<<<<

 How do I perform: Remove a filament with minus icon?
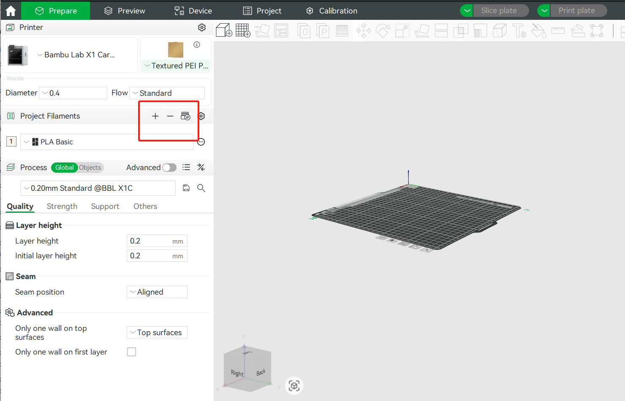170,116
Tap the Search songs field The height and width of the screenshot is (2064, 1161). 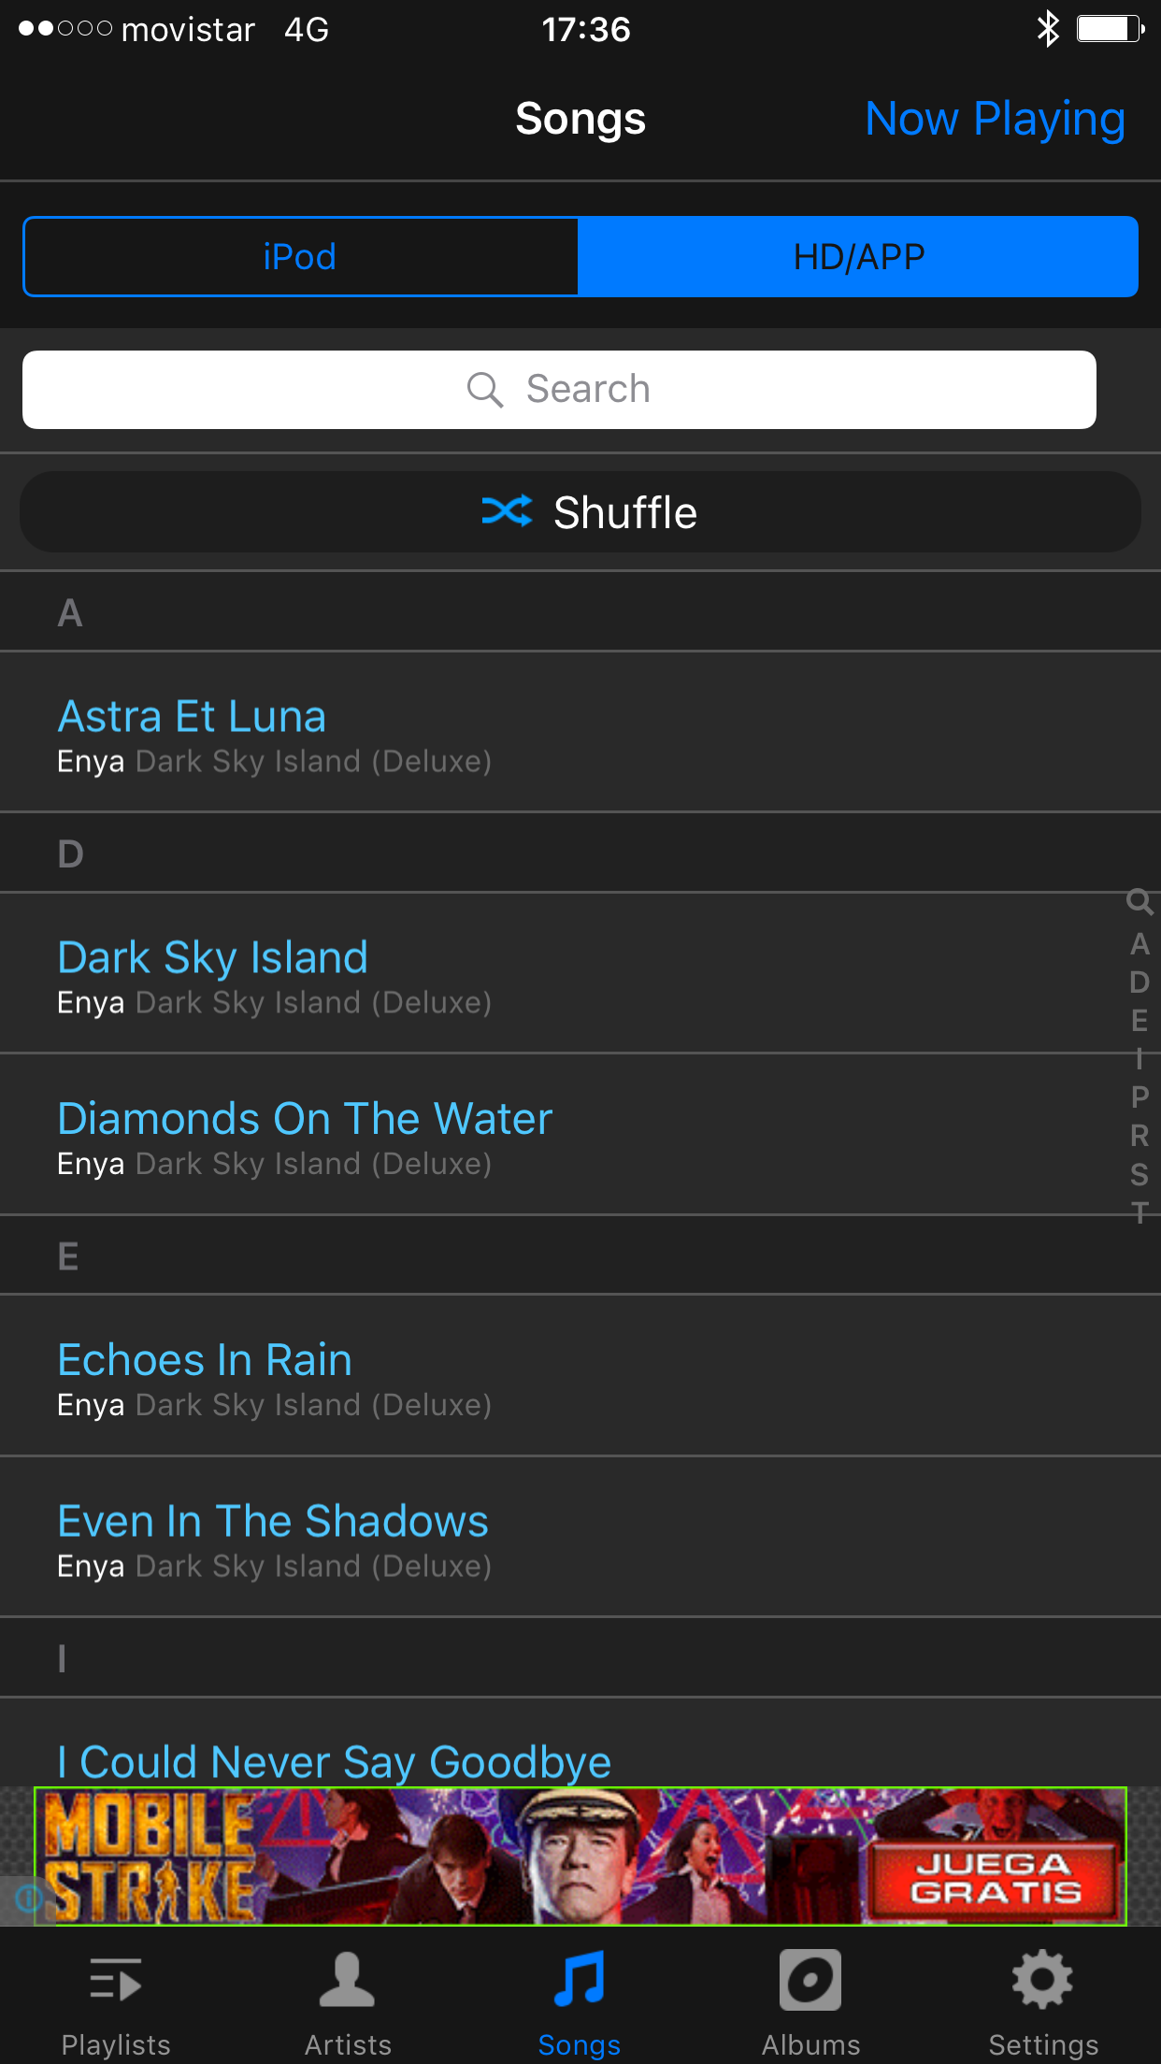pyautogui.click(x=559, y=390)
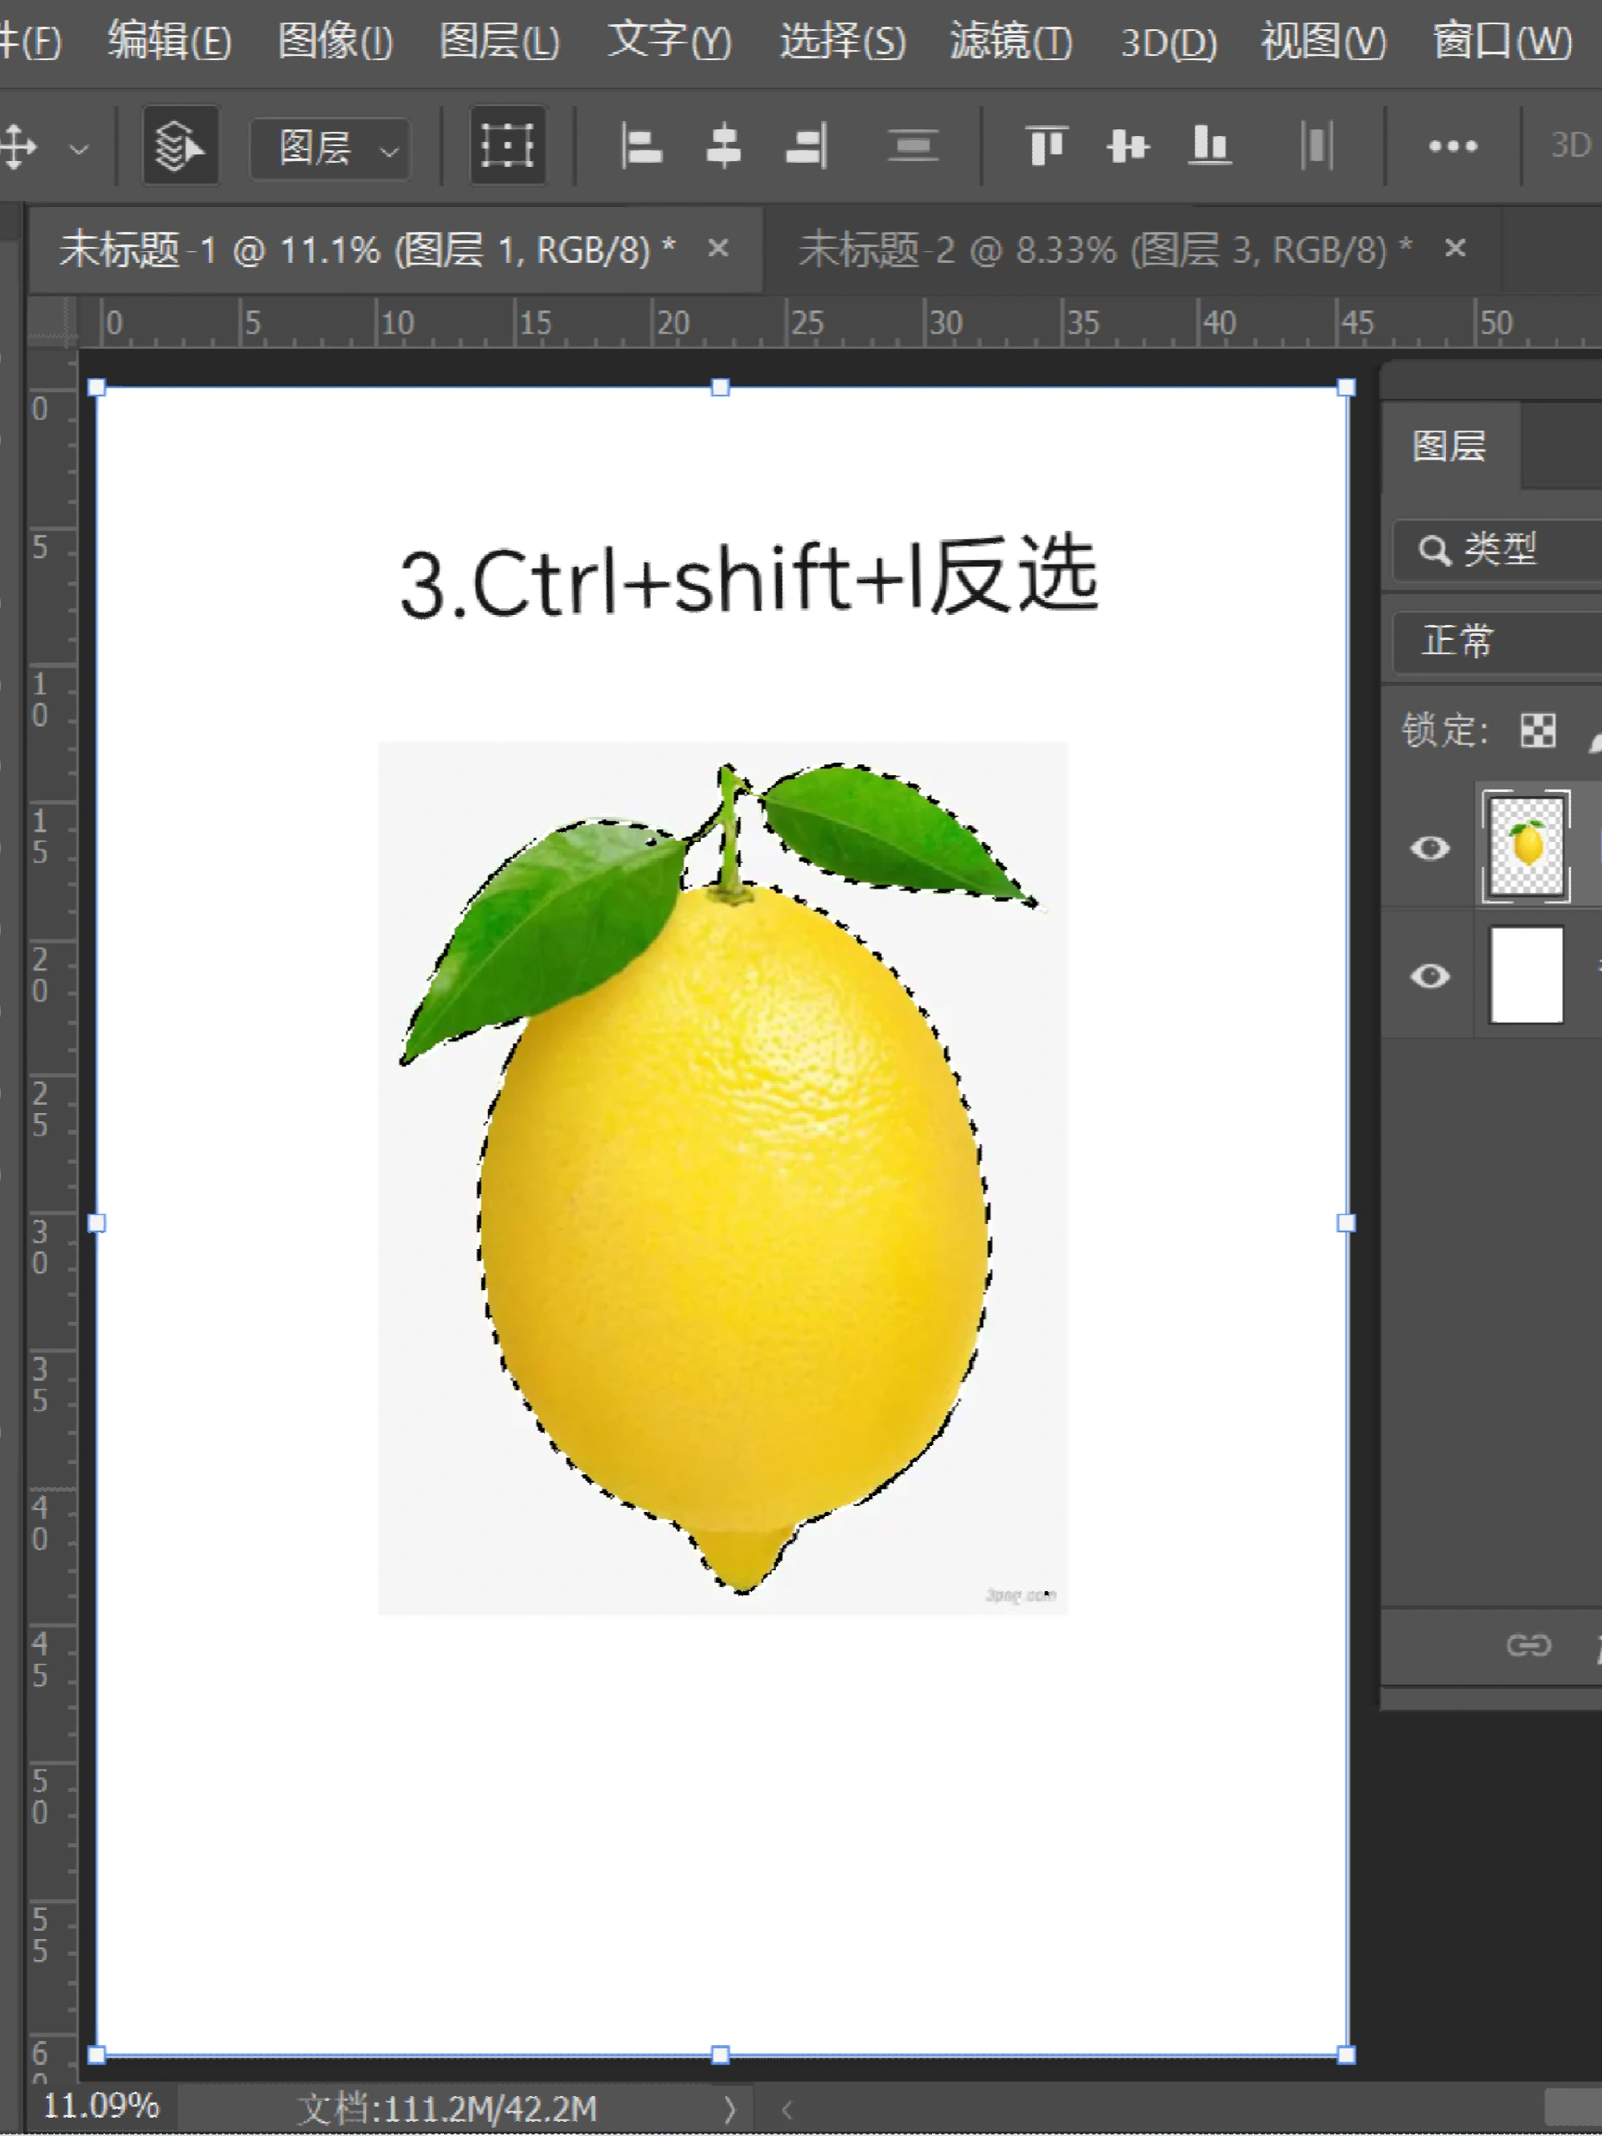
Task: Open more alignment options via ellipsis icon
Action: coord(1452,145)
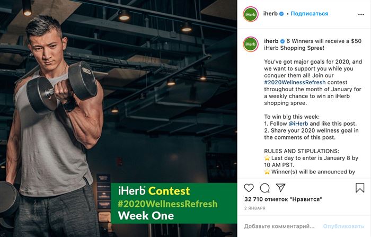Like the post with the heart icon
The width and height of the screenshot is (371, 237).
click(x=249, y=188)
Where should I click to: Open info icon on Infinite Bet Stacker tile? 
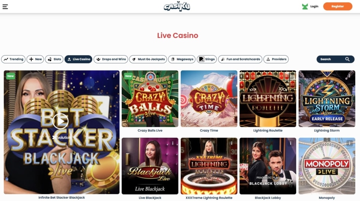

>>>>

The task>
Please collect every line of the material above that contains the word "Open", matching its case exactly.

Written answer>
Task: Open more alignment options via ellipsis icon
Where should I click to: Open info icon on Infinite Bet Stacker tile? 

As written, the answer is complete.